Moss examinó la página web en la pantalla, que decía:
Debido al considerable aumento de solicitudes de certificados de nacimiento motivado por el reciente referéndum en el Reino Unido, el tiempo de entrega de certificados desde este servicio se prolongará a treinta (30) días desde la fecha de solicitud.
—Amanda tendría que haber esperado treinta días. ¿Cree que fue entonces cuando la llamó a usted?
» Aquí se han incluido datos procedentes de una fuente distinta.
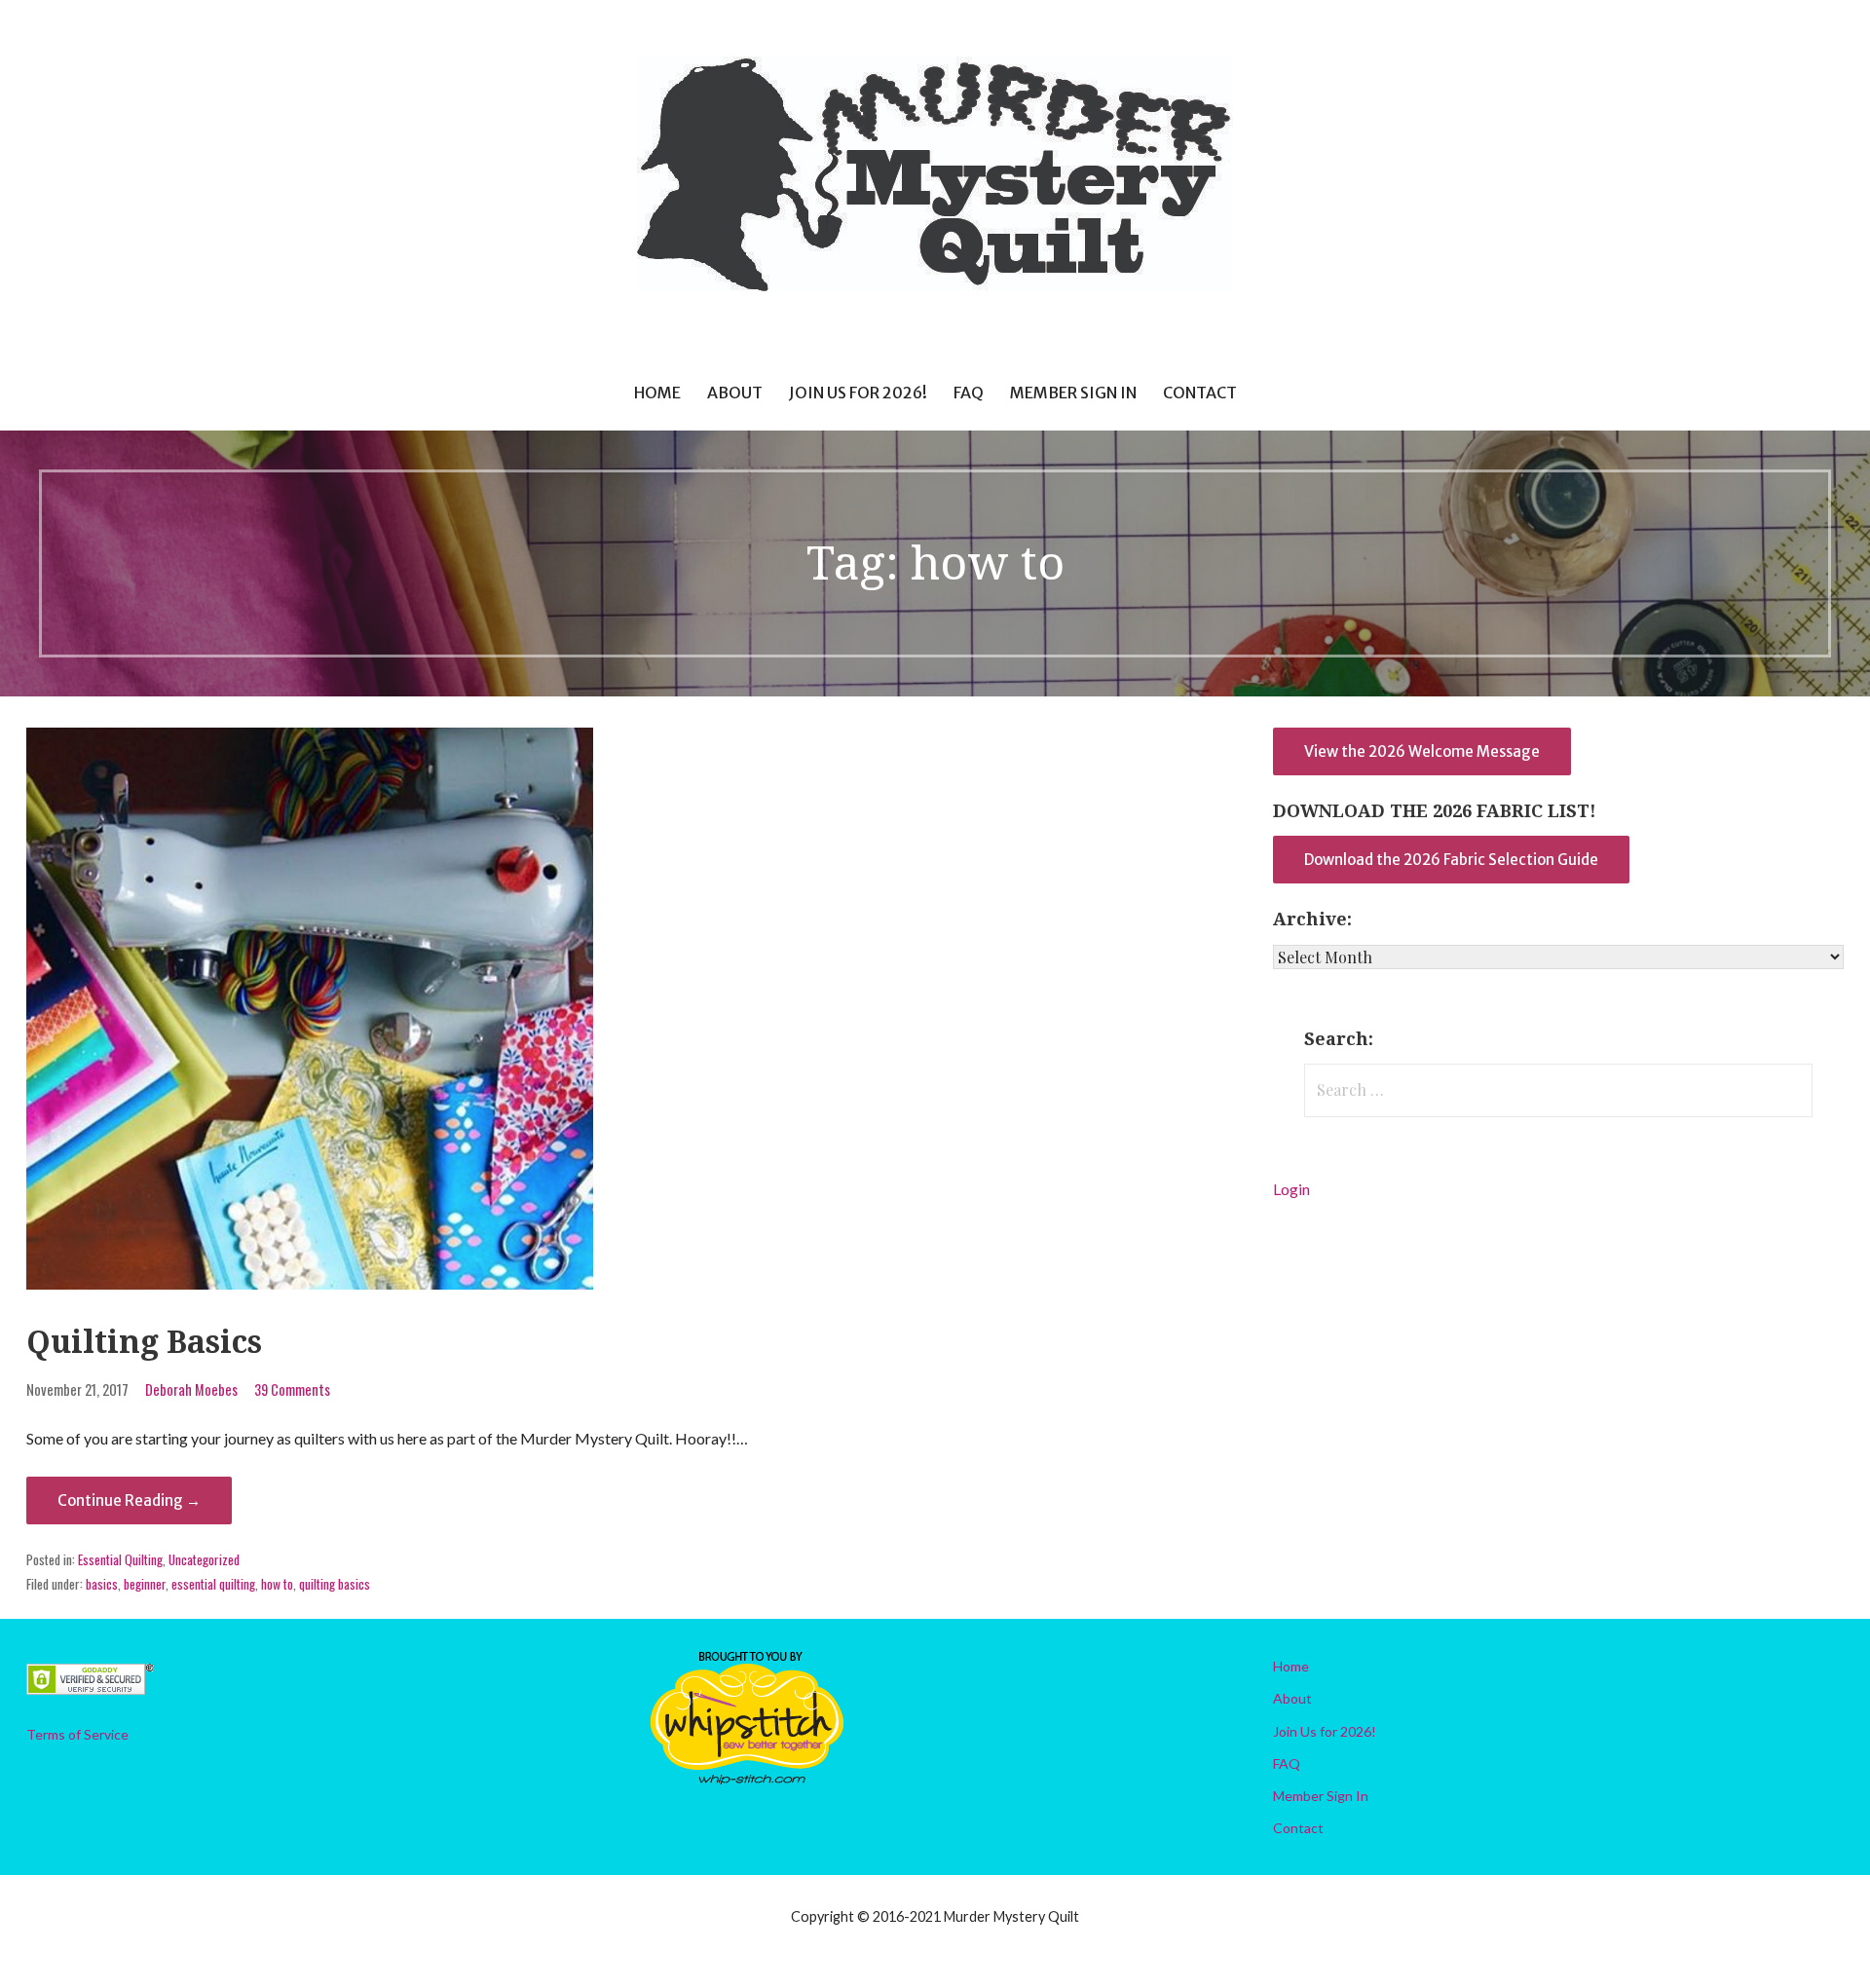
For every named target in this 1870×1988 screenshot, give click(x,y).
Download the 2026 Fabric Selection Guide (1451, 859)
—¿No nos estaremos yendo por las ramas? —musitó Erika—. ¿Una cosa así no se habría averiguado antes?
—La primera investigación fue un desastre. Además, ¿a quién se le hubiera ocurrido buscar el certificado de nacimiento de Jessica? ¿Cuándo buscamos nosotros un certificado de defunción o de nacimiento? Únicamente si hay algo sospechoso.
—¿Creen que es posible? —dijo Erika, congestionada de excitación—. ¿Laura Collins no era la hermana de Jessica? ¿Era su madre?